In the heated milieu of the current debate on immigration, and the ever widening chasm between elites and constituents, it is useful to examine the current political and cultural climate in this country into which the immigrant steps. For from this swirling crucible of political correctness and multiculturalism emerges the guilt and self doubt that prevents many of our “leaders” from taking effective action on an urgent matter screaming for remediation.

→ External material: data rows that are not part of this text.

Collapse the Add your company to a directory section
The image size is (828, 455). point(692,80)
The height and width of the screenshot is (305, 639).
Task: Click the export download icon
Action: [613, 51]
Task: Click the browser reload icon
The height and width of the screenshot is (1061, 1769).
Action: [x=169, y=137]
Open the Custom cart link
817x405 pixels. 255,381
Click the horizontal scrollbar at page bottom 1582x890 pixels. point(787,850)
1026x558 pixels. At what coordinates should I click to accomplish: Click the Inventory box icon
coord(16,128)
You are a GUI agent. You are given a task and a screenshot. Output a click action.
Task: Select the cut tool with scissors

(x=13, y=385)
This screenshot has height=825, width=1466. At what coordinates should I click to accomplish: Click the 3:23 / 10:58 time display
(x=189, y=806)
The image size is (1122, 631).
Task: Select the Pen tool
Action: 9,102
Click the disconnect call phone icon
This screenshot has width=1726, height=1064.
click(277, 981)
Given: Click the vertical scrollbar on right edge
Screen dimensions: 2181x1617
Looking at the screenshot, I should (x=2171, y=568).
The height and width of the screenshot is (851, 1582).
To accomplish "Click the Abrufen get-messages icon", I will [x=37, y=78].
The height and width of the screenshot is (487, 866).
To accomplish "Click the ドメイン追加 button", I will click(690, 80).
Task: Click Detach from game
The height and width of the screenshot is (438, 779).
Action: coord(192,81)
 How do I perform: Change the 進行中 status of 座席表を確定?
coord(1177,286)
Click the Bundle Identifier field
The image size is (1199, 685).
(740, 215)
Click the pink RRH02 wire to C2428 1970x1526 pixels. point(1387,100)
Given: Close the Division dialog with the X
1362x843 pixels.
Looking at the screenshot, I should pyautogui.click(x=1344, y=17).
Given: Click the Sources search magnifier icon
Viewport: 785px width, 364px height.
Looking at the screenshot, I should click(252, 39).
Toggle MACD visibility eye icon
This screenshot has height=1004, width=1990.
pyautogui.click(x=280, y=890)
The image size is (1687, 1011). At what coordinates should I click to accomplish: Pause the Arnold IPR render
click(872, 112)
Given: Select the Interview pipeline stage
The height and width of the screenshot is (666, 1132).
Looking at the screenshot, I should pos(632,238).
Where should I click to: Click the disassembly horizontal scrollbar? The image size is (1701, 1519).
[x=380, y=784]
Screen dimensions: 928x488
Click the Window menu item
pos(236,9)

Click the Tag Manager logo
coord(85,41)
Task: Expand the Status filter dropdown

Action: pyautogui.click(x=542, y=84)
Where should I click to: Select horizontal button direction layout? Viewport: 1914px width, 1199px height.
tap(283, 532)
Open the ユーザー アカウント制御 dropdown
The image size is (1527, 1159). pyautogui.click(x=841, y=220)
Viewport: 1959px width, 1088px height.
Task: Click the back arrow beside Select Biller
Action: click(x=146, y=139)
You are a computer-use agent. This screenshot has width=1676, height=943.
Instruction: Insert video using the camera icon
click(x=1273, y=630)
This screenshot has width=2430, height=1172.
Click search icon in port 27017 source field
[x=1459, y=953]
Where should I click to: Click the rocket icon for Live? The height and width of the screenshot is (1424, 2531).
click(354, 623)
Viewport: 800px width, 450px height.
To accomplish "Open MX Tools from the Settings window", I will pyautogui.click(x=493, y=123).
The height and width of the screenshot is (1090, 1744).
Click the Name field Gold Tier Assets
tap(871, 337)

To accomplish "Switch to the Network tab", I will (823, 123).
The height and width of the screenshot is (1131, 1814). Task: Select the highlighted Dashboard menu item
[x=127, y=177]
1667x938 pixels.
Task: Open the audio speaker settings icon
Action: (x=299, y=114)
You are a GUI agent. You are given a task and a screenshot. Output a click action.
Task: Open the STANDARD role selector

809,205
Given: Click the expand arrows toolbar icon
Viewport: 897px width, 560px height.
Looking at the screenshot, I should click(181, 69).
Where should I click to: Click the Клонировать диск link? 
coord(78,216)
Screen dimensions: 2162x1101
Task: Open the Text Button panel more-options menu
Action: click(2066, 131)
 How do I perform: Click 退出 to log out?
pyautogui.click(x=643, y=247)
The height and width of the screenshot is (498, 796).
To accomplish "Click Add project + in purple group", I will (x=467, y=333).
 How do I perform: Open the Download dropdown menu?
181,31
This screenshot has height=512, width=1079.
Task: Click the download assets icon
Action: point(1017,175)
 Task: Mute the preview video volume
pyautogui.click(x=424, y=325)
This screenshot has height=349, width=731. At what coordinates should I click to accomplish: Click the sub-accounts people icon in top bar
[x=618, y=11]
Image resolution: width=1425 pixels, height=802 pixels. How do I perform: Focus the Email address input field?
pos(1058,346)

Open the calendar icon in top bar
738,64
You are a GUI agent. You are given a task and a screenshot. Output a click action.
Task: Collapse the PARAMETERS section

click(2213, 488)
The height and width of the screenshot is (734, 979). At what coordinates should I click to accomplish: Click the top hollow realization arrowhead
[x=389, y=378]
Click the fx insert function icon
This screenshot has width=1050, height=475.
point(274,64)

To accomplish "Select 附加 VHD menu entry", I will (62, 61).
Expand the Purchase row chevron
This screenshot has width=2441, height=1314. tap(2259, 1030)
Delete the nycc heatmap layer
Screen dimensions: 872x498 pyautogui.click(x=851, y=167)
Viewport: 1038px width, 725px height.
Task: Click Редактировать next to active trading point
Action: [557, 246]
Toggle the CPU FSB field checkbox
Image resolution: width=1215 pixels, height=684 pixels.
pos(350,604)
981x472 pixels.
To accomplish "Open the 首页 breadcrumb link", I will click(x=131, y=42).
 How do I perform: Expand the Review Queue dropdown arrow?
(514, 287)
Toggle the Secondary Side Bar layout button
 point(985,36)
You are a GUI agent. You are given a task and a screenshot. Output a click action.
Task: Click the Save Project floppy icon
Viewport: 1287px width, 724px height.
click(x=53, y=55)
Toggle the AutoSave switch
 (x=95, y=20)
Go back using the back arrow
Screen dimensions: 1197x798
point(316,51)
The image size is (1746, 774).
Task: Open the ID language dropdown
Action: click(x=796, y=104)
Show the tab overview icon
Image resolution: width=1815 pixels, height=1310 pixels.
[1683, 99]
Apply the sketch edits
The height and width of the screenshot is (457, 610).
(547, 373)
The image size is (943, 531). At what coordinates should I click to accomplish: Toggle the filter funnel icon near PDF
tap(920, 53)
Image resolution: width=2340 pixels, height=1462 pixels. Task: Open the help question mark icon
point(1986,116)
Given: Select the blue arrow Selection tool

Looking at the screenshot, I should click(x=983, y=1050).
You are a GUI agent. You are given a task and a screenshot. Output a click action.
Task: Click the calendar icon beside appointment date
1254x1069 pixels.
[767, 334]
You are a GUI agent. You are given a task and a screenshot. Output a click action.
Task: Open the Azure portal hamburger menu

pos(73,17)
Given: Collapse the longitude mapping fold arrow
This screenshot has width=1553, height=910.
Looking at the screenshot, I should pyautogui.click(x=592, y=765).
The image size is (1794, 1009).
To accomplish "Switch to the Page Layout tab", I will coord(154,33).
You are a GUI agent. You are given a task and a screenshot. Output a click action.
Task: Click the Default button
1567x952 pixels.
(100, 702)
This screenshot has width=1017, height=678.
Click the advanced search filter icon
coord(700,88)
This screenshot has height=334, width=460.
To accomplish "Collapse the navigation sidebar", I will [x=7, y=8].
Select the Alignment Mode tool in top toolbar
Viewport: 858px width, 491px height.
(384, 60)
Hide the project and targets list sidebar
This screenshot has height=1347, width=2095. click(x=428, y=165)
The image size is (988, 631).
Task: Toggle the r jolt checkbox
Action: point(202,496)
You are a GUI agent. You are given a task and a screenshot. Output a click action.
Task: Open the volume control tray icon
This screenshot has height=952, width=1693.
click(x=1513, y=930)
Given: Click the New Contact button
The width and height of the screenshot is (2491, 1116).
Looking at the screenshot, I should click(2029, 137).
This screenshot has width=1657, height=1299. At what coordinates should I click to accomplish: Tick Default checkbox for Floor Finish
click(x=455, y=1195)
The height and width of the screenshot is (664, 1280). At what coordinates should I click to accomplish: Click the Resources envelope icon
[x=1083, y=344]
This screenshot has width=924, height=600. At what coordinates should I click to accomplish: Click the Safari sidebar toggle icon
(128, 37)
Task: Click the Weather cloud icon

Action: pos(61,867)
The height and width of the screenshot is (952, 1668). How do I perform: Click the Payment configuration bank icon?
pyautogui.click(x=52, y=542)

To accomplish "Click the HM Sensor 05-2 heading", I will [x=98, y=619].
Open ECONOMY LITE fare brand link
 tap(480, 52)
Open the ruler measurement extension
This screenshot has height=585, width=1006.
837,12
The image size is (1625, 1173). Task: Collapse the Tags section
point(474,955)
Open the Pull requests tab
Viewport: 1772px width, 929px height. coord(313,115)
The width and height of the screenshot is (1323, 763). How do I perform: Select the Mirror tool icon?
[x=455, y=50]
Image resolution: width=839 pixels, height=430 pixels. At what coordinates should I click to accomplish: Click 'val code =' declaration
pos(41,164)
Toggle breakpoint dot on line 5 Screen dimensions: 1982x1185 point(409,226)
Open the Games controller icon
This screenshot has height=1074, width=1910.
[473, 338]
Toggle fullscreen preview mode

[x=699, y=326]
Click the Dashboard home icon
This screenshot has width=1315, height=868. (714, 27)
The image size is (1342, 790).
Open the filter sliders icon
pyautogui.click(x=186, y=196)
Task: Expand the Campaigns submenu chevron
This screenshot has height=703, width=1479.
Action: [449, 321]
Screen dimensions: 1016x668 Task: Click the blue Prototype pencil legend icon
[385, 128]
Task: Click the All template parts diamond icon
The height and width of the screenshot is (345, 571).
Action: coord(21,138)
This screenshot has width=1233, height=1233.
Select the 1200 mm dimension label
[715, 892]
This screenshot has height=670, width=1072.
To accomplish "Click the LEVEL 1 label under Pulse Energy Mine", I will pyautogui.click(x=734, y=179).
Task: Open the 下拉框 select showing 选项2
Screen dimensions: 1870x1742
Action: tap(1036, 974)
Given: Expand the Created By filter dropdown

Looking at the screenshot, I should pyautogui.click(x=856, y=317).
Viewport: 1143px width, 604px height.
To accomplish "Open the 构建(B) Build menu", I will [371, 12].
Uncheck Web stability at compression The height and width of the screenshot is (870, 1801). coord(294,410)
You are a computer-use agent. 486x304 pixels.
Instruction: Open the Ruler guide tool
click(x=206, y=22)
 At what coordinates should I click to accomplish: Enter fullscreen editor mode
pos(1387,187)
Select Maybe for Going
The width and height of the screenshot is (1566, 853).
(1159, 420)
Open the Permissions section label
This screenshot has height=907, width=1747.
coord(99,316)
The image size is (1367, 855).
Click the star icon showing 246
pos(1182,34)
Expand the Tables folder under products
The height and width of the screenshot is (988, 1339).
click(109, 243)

 America today is a different place culturally than the one immigrants entering our country knew, say, at the turn of the 20th century. Immigration levels then were also high, and there was much debate, pro and con, about its benefits to American society. Many in the open borders crowd today hearken to that period as a kind of backhanded justification for continued unrestrained immigration. In so doing, however, they gloss over crucial changes that have since occurred in American society as well as in the mix of immigrants now entering the nation.


 While America of yesteryear was unquestionably a world of opportunity, it was also a demanding place where immigrants understood fully the responsibilities of American citizenship. Immigrants had to support themselves, learn English, give up prior national affiliations, and become loyal Americans.


 In multicultural America today, pressure for immigrants to assimilate is attenuated at best; many consider it “insensitive” to expect immigrants to embrace American culture and values. An entrenched immigrant lobby now exists replete with advocacy groups, lawyers, and political and media elites that defends their right to remain outside the mainstream. Some of its more radical proponents hold that the US is a racist, xenophobic state with sins to atone for; they see the “reconquista,” or the invasion of our nation by millions of illegal Mexican immigrants, as cosmic justice for alleged past crimes. Such commonplace attitudes do little to foster loyalty and love of country.


 In America today, we also have a pervasive welfare system unknown in preceding epochs that has become an inducement for many immigrants to enter the US. Large numbers of immigrants find their way onto the Medicaid and welfare roles, obtain food stamps, housing and heating assistance, and burden already strapped school, prison, and health care systems. The presence of the welfare state alone argues against open borders for the inevitable abuses it engenders.


 Most immigrants today are Hispanic, with more than fifty percent coming from Mexico alone. Because of the high number of immigrants from a single national/cultural group, there is a stronger propensity for today's immigrants to form large, autonomous enclaves that remain resistant to assimilation. In earlier waves of immigration no single group predominated as Mexicans/Hispanics do today, and while ethnic “neighborhoods” formed, compulsion to assimilate was much greater.


 In previous eras, many Americans were employed as farmers or in factories. Class differences between established Americans and new immigrants were not that vast. Today, with most Americans employed in service and technology sectors, new immigrants employed in poorly paid, low skilled jobs represent a kind of permanent underclass, ripe for radicalization by leftist groups eager to cultivate resentment.


 On the political front, there is one major political party that looks slavishly upon the prospect of unlimited immigration as a treasure trove of potential victim-voters and an opportunity for massive government expansion and federal spending; while influential elements in the other party foolishly view it as a supply of cheap labor for corporate sponsors. Both sides nurse hysterical fears over the Hispanic vote.


 The other side of the equation is Mexico itself. Legal and illegal immigration to the US allows Mexico to export large numbers of its unemployed north for gainful employment, health care, education, and welfare. They in turn send remittances back, enough to make it Mexico's second largest source of revenue. Why would Mexico change this picture? Immigration to the US is a safety valve that allows Mexico to continue mismanaging its economy for the benefit of a select few - and get away with it. But with oil, other resources, and a booming tourist industry, there is no reason that Mexico could not reform itself and provide a higher standard of living for its citizens. Why take Mexico off the hook? Mexico's moribund economy and joblessness is its own fault as is its failure to create a decent society to grow and prosper in - not ours. Ending illegal immigration and curtailing legal immigration from Mexico will force it to tackle its own problems instead of sending them to us.


 It is an odd consortium of Democrats, Bush and other country club Republicans along with separatists, leftists, and business interests that support open borders while paying lip service to enforcement. The majority of Americans however recognizes the danger of an America degraded into a bicultural state; they also recognize that we cannot long endure unlimited numbers of impoverished, low skilled immigrants from Latin America without paying a heavy price.